**EXERCISE AIM:**
From the records below, print exactly the lines starting at the one containing "Hackaday Europe 2026: PCBs" and ending at the one containing "[Share on Twitter] (86, 221)", ends included, and nothing else.
[MATERIAL PROVIDED Boundary: Start]
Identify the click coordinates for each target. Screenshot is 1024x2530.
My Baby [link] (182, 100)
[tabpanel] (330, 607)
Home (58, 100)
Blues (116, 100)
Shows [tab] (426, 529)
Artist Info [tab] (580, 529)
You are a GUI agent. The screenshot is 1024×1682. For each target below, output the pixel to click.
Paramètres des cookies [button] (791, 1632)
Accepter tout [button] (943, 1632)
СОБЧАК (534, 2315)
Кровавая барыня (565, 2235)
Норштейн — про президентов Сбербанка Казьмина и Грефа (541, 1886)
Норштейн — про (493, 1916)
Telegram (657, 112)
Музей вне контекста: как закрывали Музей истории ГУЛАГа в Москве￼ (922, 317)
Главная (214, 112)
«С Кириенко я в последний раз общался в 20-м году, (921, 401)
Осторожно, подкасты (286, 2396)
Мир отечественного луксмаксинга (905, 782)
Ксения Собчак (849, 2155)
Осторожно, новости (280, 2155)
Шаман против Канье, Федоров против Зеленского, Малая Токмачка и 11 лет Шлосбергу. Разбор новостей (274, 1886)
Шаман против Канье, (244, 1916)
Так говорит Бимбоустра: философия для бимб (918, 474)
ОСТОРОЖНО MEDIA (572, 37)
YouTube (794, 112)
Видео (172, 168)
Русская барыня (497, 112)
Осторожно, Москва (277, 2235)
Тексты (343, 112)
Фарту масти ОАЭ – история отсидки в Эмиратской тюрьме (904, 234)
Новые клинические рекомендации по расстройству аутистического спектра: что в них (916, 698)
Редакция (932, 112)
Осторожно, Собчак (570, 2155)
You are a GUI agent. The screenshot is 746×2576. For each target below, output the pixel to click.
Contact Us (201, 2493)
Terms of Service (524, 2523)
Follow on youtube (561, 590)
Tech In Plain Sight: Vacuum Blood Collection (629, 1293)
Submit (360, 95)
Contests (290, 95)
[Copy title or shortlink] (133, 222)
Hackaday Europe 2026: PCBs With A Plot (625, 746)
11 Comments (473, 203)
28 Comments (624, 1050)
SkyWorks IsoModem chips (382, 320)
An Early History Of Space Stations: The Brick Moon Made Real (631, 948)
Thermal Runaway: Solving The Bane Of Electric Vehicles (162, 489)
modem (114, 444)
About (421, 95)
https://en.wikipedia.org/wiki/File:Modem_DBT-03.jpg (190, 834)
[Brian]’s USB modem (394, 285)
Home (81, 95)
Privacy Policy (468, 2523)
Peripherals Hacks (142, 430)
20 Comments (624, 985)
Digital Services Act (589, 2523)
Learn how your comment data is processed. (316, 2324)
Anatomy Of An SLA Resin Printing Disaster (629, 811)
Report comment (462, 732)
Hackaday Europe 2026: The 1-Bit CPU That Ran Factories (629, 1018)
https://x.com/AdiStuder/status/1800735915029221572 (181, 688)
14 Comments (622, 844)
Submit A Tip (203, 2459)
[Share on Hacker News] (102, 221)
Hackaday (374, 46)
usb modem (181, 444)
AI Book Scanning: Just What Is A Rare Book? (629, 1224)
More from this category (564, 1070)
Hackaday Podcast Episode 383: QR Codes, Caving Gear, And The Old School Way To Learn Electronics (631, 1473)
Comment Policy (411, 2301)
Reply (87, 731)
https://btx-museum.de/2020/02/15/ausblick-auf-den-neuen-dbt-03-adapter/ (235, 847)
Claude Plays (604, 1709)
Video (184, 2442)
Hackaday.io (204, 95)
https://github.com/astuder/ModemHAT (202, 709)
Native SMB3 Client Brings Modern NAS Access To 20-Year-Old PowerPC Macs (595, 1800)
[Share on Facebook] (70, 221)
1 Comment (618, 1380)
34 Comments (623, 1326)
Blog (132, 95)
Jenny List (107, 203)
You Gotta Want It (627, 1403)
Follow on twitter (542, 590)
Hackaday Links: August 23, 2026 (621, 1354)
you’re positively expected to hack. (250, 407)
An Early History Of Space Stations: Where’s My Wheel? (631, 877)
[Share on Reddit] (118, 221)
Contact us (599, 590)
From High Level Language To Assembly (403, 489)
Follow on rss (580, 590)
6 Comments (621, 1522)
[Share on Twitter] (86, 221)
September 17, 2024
[MATERIAL PROVIDED Boundary: End]
**YOUR RESPONSE:**
Hackaday Europe 2026: PCBs With A Plot (625, 746)
11 Comments (473, 203)
28 Comments (624, 1050)
SkyWorks IsoModem chips (382, 320)
An Early History Of Space Stations: The Brick Moon Made Real (631, 948)
Thermal Runaway: Solving The Bane Of Electric Vehicles (162, 489)
modem (114, 444)
About (421, 95)
https://en.wikipedia.org/wiki/File:Modem_DBT-03.jpg (190, 834)
[Brian]’s USB modem (394, 285)
Home (81, 95)
Privacy Policy (468, 2523)
Peripherals Hacks (142, 430)
20 Comments (624, 985)
Digital Services Act (589, 2523)
Learn how your comment data is processed. (316, 2324)
Anatomy Of An SLA Resin Printing Disaster (629, 811)
Report comment (462, 732)
Hackaday Europe 2026: The 1-Bit CPU That Ran Factories (629, 1018)
https://x.com/AdiStuder/status/1800735915029221572 (181, 688)
14 Comments (622, 844)
Submit A Tip (203, 2459)
[Share on Hacker News] (102, 221)
Hackaday (374, 46)
usb modem (181, 444)
AI Book Scanning: Just What Is A Rare Book? (629, 1224)
More from this category (564, 1070)
Hackaday Podcast Episode 383: QR Codes, Caving Gear, And The Old School Way To Learn Electronics (631, 1473)
Comment Policy (411, 2301)
Reply (87, 731)
https://btx-museum.de/2020/02/15/ausblick-auf-den-neuen-dbt-03-adapter/ (235, 847)
Claude Plays (604, 1709)
Video (184, 2442)
Hackaday.io (204, 95)
https://github.com/astuder/ModemHAT (202, 709)
Native SMB3 Client Brings Modern NAS Access To 20-Year-Old PowerPC Macs (595, 1800)
[Share on Facebook] (70, 221)
1 Comment (618, 1380)
34 Comments (623, 1326)
Blog (132, 95)
Jenny List (107, 203)
You Gotta Want It (627, 1403)
Follow on twitter (542, 590)
Hackaday Links: August 23, 2026 (621, 1354)
you’re positively expected to hack. (250, 407)
An Early History Of Space Stations: Where’s My Wheel? (631, 877)
[Share on Reddit] (118, 221)
Contact us (599, 590)
From High Level Language To Assembly (403, 489)
Follow on rss (580, 590)
6 Comments (621, 1522)
[Share on Twitter] (86, 221)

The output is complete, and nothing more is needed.